A Lesson in Vengeance(66)



Ellis moves into the room behind me, cutting past the bundled-up blanket to gaze down at the herbs littering my floor. She doesn’t say anything, but she doesn’t have to. The thin line of her mouth says enough.

I round on her, heat rising in my cheeks. “I swear it was here. Last night, it was on my shelf. And here—I dropped it right here. You believe me, don’t you?”

Ellis’s eyes flick sidelong to catch mine.

“It was here!”

“I believe you,” Ellis says, too slowly.

I shake my head, catch a lock of my hair, and start twisting it around my knuckles, tugging until it hurts. “Someone must have taken it,” I say. “Someone came up here, someone…”

“Who?” Ellis asks. She’s infuriatingly calm. “Who would have come into your room and stolen this book? What would anyone want with it?”

“I don’t know. I don’t—”

I shove past her, banging the door open and darting down the hall toward the stairs. Ellis is on my heels almost immediately, calling my name; I ignore her and clatter down the steps, spinning around the bottom landing fast enough the banister rattles under my grip.

I burst into the kitchen. Leonie is by the stove, an omelet sizzling in a skillet, Kajal cutting up a fresh bell pepper at the island. “Did you take it?” I demand.

Kajal puts down her knife. “Take what?”

“The book. There was a book in my room. Someone took it.”

I sense Ellis slipping into the kitchen behind me.

Kajal and Leonie glance at each other.

“I don’t think any of us would have gone into your room without your permission,” Leonie says, with a gentleness that is both surprising and irritating. It’s the same tone the nurses took with me at the facility: cautious, soft, like anything else would fracture me. Like I might get violent if they spoke too loudly.

All at once I’m aware of how this scene would look to an observer: Myself, wild-haired and hysterical at eight in the morning, demanding that someone confess to theft. Ellis, behind me, grim.

They think I’m insane. They all do.

“I’m sorry,” I gasp out, too late. “I’m sorry. I don’t…I barely slept. I…”

“It’s okay,” Leonie says, in that same too-calm tone.

I clench my teeth so hard my jaw hurts.

“Maybe a nice cup of coffee,” Ellis suggests at last, and she touches my elbow as she moves past me to the cabinet.

I stand there and stare at her back as she takes down the pour-over cups and filters, opens the ceramic box of fresh beans, and pours a tablespoonful into the grinder.

Leonie offers a hesitant smile across the island. “Do you want an omelet? We have plenty of eggs.”

I can’t speak. I’m afraid if I do, I’ll start crying and I won’t stop. So I shake my head, feeling my face crumple a beat before I escape the kitchen—back upstairs, back to my damn room with the dandelion on the floor and the scent of Alex’s perfume long since dissipated. I pace from the window to the dresser and back once, two times. It’s cold, it’s so cold.

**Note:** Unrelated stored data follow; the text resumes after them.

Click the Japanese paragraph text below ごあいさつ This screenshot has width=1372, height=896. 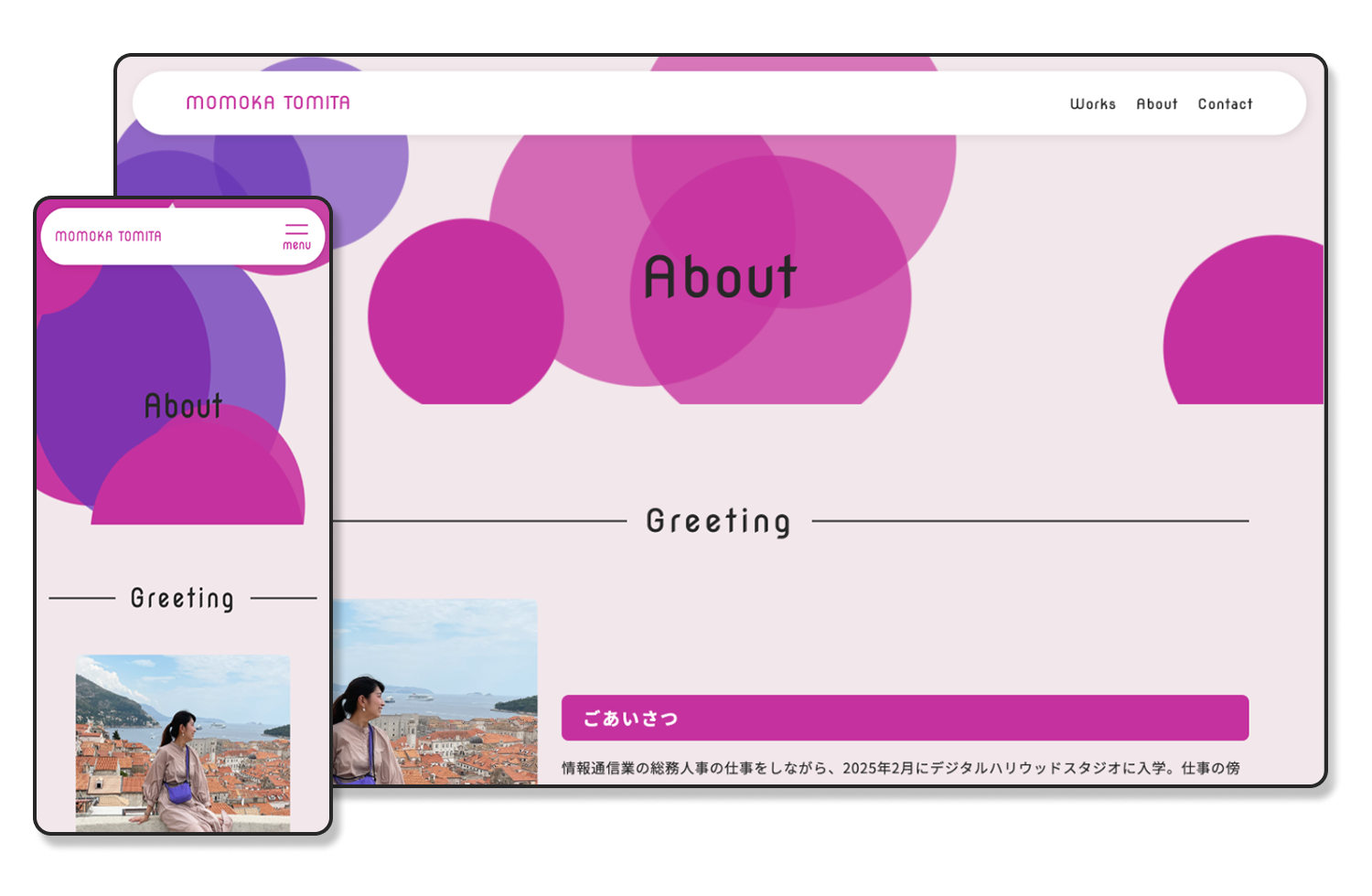pyautogui.click(x=900, y=768)
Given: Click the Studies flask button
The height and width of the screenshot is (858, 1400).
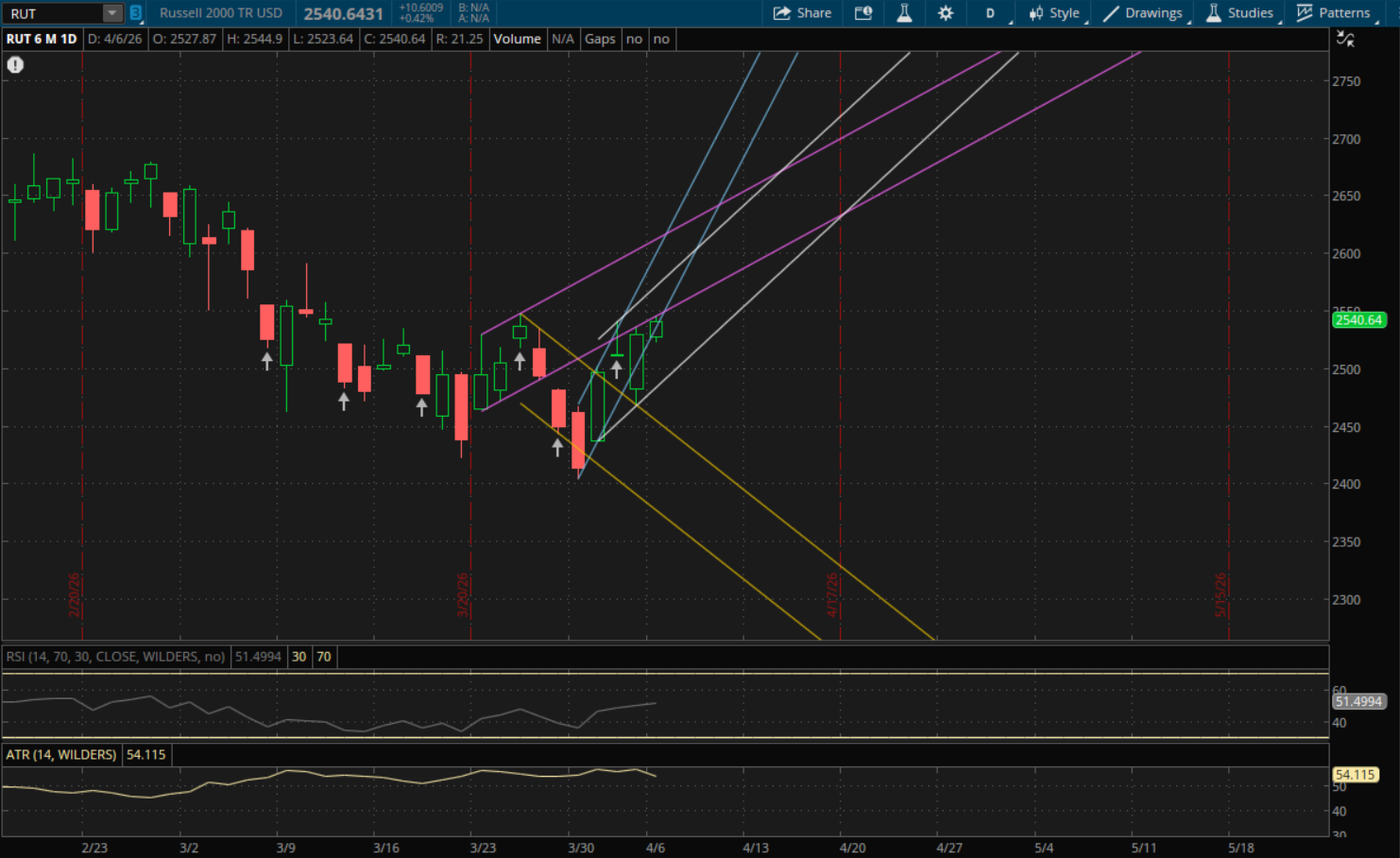Looking at the screenshot, I should pos(1240,13).

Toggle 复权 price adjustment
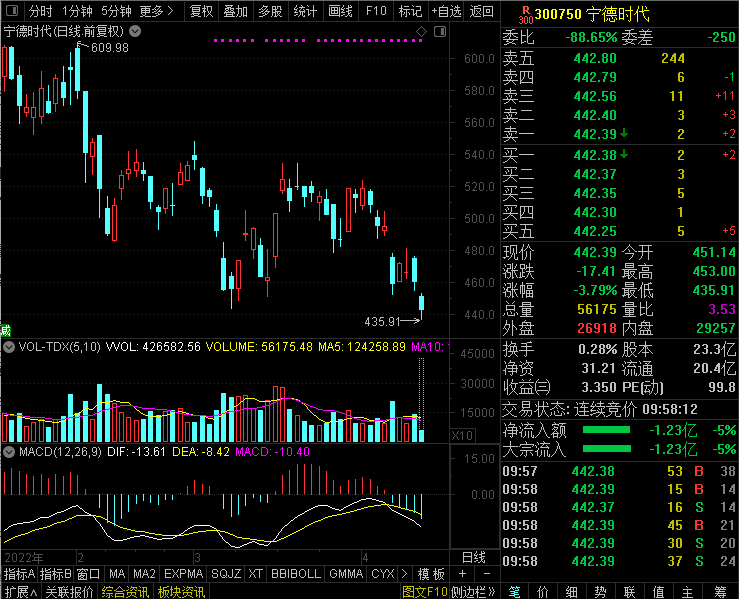(201, 11)
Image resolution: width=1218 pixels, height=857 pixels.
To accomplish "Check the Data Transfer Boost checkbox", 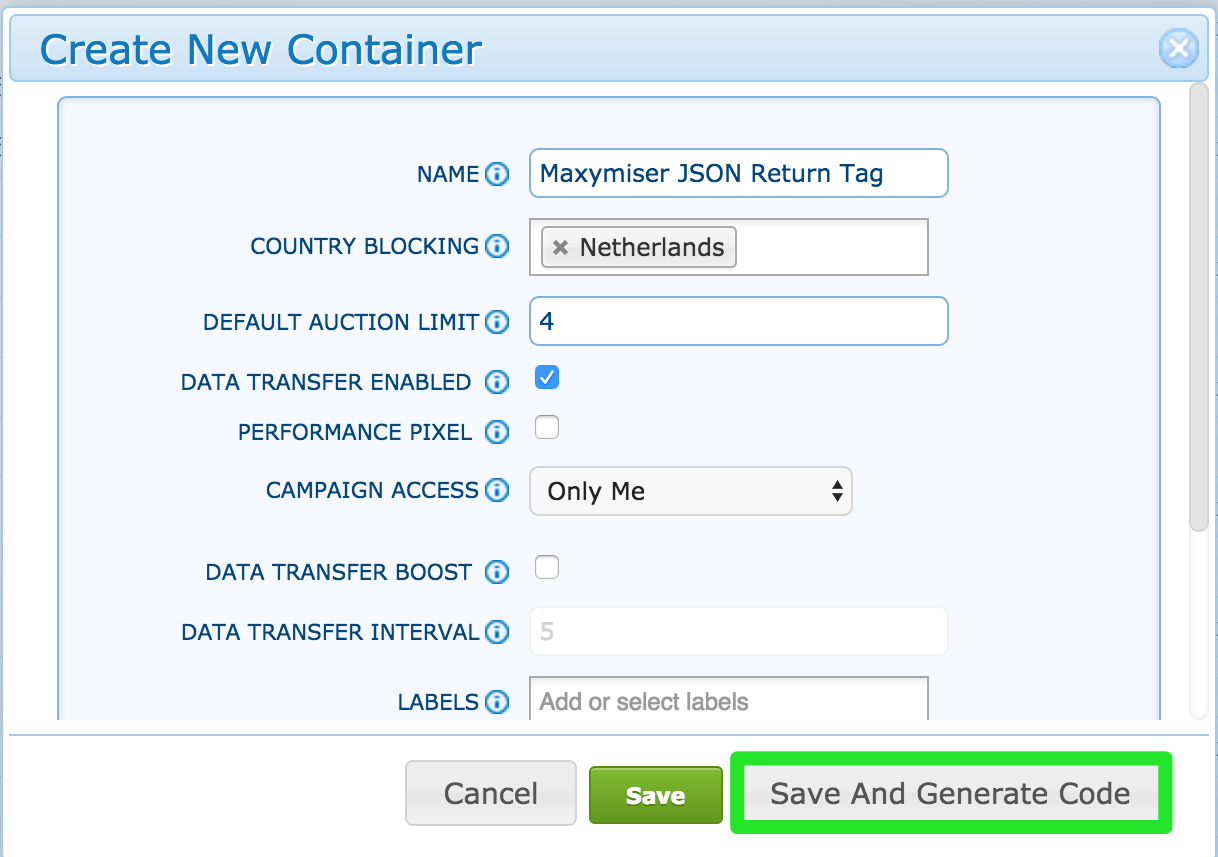I will tap(547, 568).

The book was here. I know that much for certain. It was here, and then it was gone—the book we left at the cemetery, the book that smelled of Alex’s perfume.

She’s here.

I push the thought away, but a sick ribbon of nausea is tied to it. I can’t stop thinking about her.

She’s here.

I grab a candle from my collection and kneel down on the floor in the middle of that dandelion ring. I strike a match and light the flame, whisper, “Please go. Please. I’m sorry. Please leave me alone.”

I don’t know if I’m talking to a ghost anymore…or to something else.

A rap sounds against my doorframe. I jerk my head up; Ellis stands there with a mug of coffee cupped between both hands.

“I thought you might still like that coffee,” she says quietly.

I fall back onto my heels and exhale. At least when she’s here, the room feels warmer. “Thanks.”

I hold out a hand, and Ellis moves deeper into my bedroom, crouching down next to me and passing the mug. It’s still steaming hot; the liquid burns my tongue when I take a sip. I’m glad for the pain. It’s steadying.

I wish it were bourbon.

Only as soon as I think that, I think of my mother, with her empty wine bottles, glass shattered on the marble floor, and gag.

“I’m worried about you,” Ellis says.

I snort. “I know. So’s my mother. She called the other week to check in. For the first time all semester, but at least she’s performing her maternal duties.”

“What did you tell her?”

The coffee’s just as hot when I swallow it a second time. I clench my eyes shut and drink it anyway, my tongue numb and dry-feeling after. “I told her I was fine. I…” I laugh, “I told her I was going home with someone over break so I wouldn’t have to see her instead. I suppose I’ll have to get a hotel room in town.”

“Or you could stay here with me.”

My heart seizes in my chest. “What?”

“Stay here with me,” Ellis says again. Her hand finds my knee and squeezes once. “My parents will be traveling most of break, so I got special permission to stay at the school. My sibling, Quinn, is coming up to visit; I’m sure they’d love to meet you.”